The Goldwater-Nichols Act had the greatest impact on the military structure since the 1948 legislation that established the Department of Defense. Goldwater-Nichols made the Chairman of the Joint Chiefs of Staff a decision-maker rather than a consensus-taker. It also directed more power to the commanders in chief (CINCs) of the regional war-fighting commands, giving them peacetime control of the forces assigned to them. In essence it codified what we all had known for years—CINCs, not individual services, fight wars. The Navy was the most vocal in opposing the change, but each service chief knew he would lose a lot of clout in the budget process. And he would lose day-to-day decision making about the employment of his forces.
Special operations forces gained a new lease on life through the Nunn-Cohen Amendment, which directed the establishment of the U.S. Special Operations Command (SOCOM), headed by a four-star officer and with the same stature as the regional commanders in chief. The new SOCOM would have its own money to train and prepare forces for employment by the regional CINCs, but most of all it required that all special operations forces not actually assigned to a regional CINC be assigned full-time to the new SOCOM.
In 1987-88, while I was in command of Naval Special Warfare Group Two, the Navy fo
ught hard to keep from implementing the Nunn-Cohen Amendment. Navy staffers had managed to get the authors of the bill to write some ambiguous “sense of Congress” words into the legislation that gave DoD the option to assign SEALs to SOCOM or not.
Almost as soon as the new commander in chief of U.S. Special Operations Command took command in 1987, he started asking for “his” SEALs.

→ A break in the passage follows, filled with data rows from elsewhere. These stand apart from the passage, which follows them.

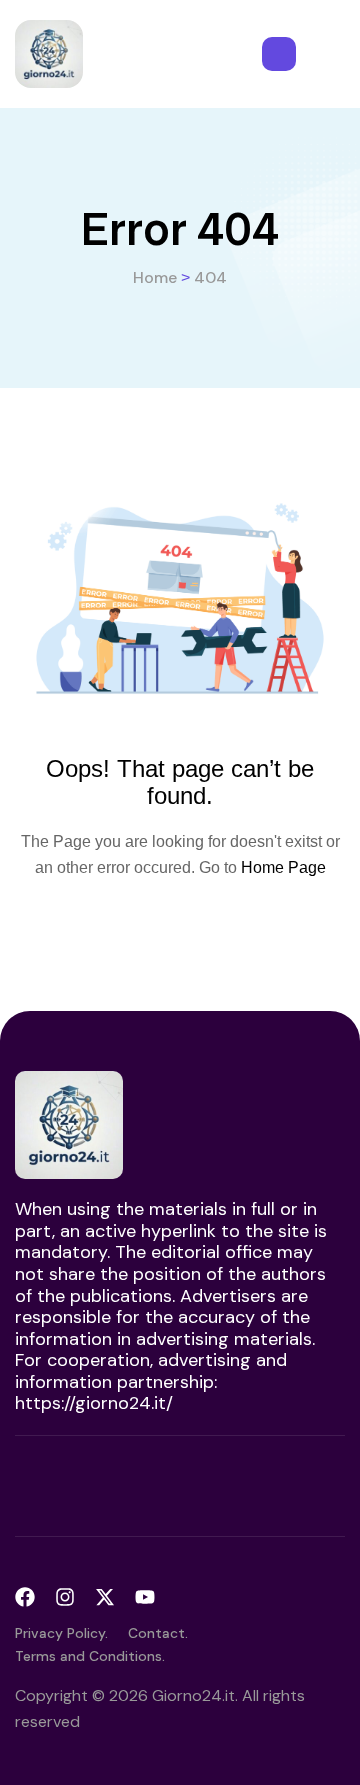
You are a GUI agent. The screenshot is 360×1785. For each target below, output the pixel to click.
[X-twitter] (105, 1597)
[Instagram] (65, 1597)
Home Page (283, 867)
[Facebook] (25, 1597)
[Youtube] (145, 1597)
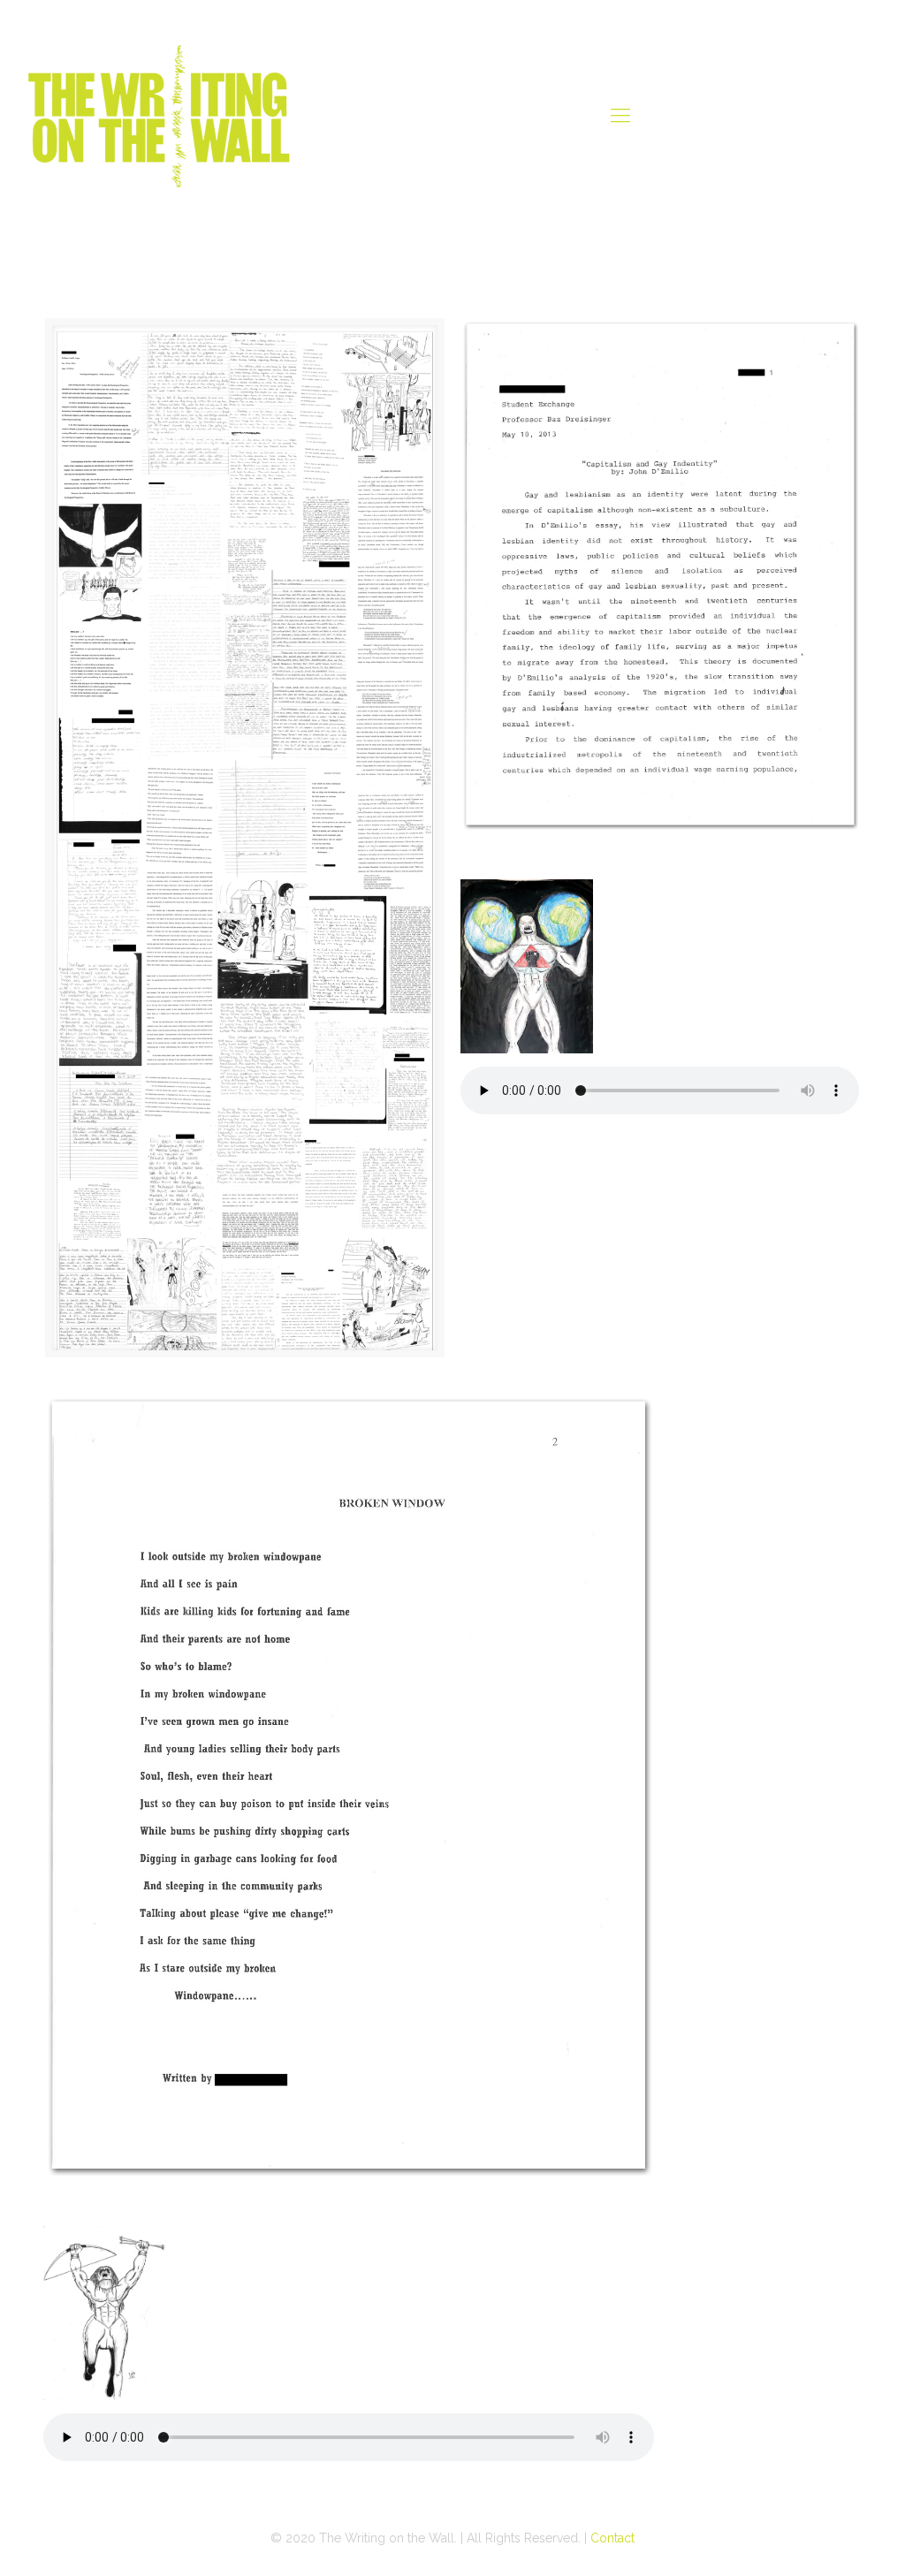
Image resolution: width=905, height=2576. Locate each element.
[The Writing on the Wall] (159, 115)
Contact (612, 2538)
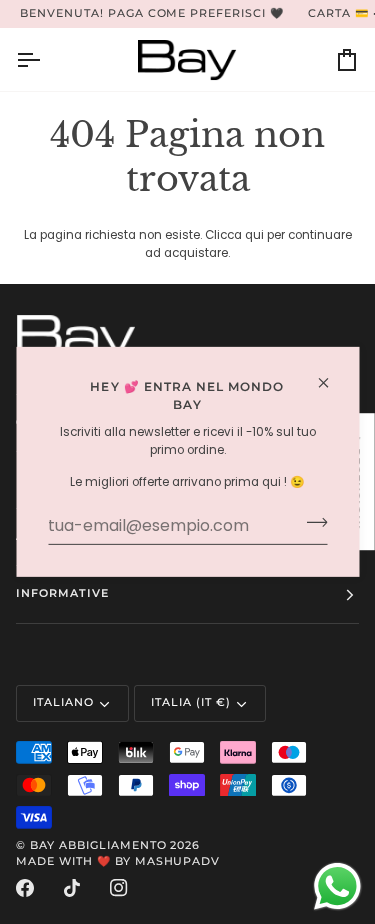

The Secretary of the Navy told him to pound sand, because in the Navy’s view SEALs should be exempted from SOCOM. SEALs, the Navy said, were being trained and prepared to support fleet operations, and the Navy didn’t need the new special-operations-forces command to tell them how to do it.
The Navy was really afraid of “functional” CINCs generally; they didn’t want the assignment of aircraft carriers to an Air Force “CINCAIR” to be the next item on the table. Wanting to squash the notion of functional CINCs, period, the Navy chose as its battleground the assignment of SEALs to SOCOM. But no one was seriously considering establishing a bunch of functional CINCs. The issue was special operations forces and only special operations forces. Congress wanted them to be supported better than the services had been supporting them.
I got caught right up in the fight. I strongly supported putting all SEALs under the new command, and I didn’t hide my opinion—not a very popular position with some of my admirals. But I knew putting all special operations forces under one commander was the best thing to do: for the country, because it would provide cohesive organization to the forces and improve their operational readiness; for the military, because it would charge one commander with the responsibility for forces each of the military services found difficult to fit into their core missions; for SEALs, because they would have a commander who appreciated their special support requirements.